Scaling refers to the professional removal of soft plaque and hard calculus (tartar) deposits from the teeth and around the gum line. It is undertaken using hand instruments (scalers or curettes) and/or sonic/ultrasonic instruments which use high frequency vibrations to help remove these deposits from the tooth surface.
Root planing is really an extension of scaling which involves getting down further under the gum line to remove plaque and calculus from the tooth root surface. This is usually undertaken while the gum tissues are numb with dental anesthetic so that the treatment can be performed painlessly. Scaling and root planing aim to provide a clean smooth tooth and root surface in order that the gum tissue/ attachment has a chance to heal around the tooth. Both scaling and root planing are non-surgical treatments. Scaling and root planing may sometimes be combined with antibiotic treatment to assist in the management of the gum infection.

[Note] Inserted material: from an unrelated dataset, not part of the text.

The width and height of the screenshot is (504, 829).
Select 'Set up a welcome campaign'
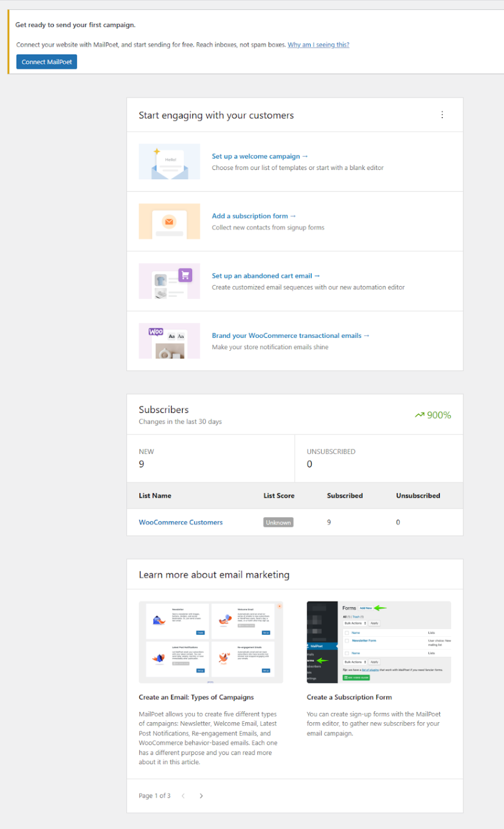point(260,156)
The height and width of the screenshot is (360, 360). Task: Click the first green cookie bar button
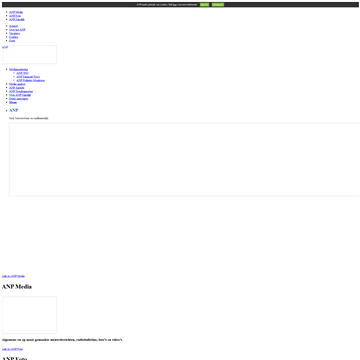coord(204,5)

In certain circumstances, scaling and root planing alone may not be sufficient to deal with the periodontal disease, especially in patients who present with more severe periodontitis. Such patients will normally require further treatment in the form of periodontal surgery. Modern surgical treatments are generally minimally invasive and generally well tolerated by patients. There are a variety of surgical techniques used in the management of severe periodontitis each having their specific indications. Only a qualified periodontist has the specialist surgical skills to recommend and provide the periodontal surgery required for your specific circumstances.

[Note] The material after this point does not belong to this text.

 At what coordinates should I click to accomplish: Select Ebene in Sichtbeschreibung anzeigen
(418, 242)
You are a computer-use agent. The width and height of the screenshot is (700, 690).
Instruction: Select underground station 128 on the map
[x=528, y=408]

Being able to clean your teeth properly is not necessarily as easy as it sounds. Being able to removal plaque from certain areas in you mouth can be challenging. Professional advice and the right tools for the job can go a long way to ensuring that the time you do spend cleaning your teeth and gums is time well spent. Here are some preliminary suggestions to get you started.
Brushing removes the sticky film of bacteria from the teeth and from around the gum line. A soft-bristled toothbrush that is in good condition is recommended. Electric toothbrushes can also be of tremendous benefit for many patients providing they are used appropriately. The use of toothpastes containing fluoride helps to strengthen the teeth and prevent decay. Certain toothpastes can also help reduce tooth sensitivity.

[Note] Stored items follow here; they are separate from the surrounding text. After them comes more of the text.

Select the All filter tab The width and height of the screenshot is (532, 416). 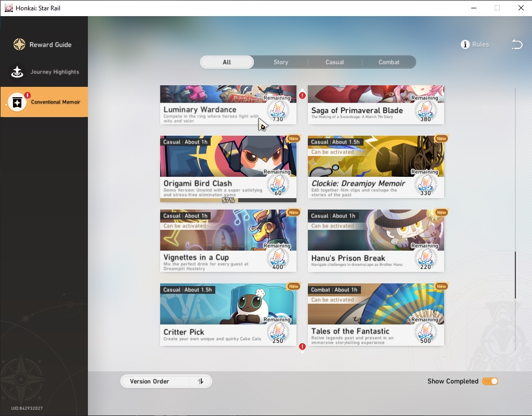[227, 62]
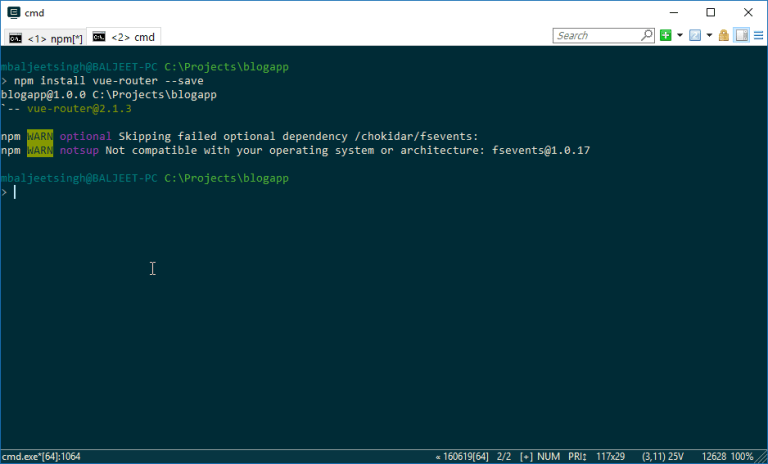Open the hamburger system menu
This screenshot has width=768, height=464.
pyautogui.click(x=758, y=35)
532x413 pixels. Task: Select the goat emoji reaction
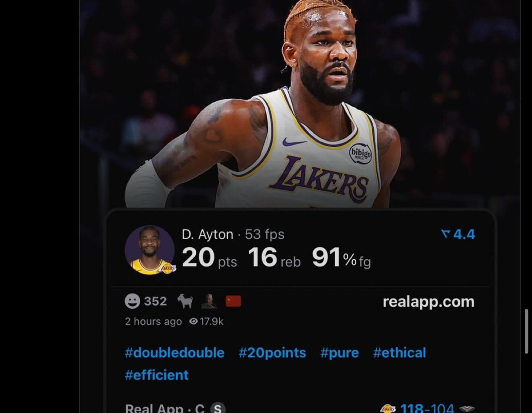click(x=185, y=301)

Dental floss or interdental brushes can be used to remove bacteria and food particles from between the teeth where a toothbrush can't reach. The early signs of gum disease (gingivitis) may be reversed by careful daily brushing and flossing. The use of interdental brushes requires instruction by a trained professional to prevent injury to the gum tissues and to ensure effective plaque removal.
Visiting your dentist or hygienist and having professional cleaning is important in the prevention of both tooth decay and periodontal diseases.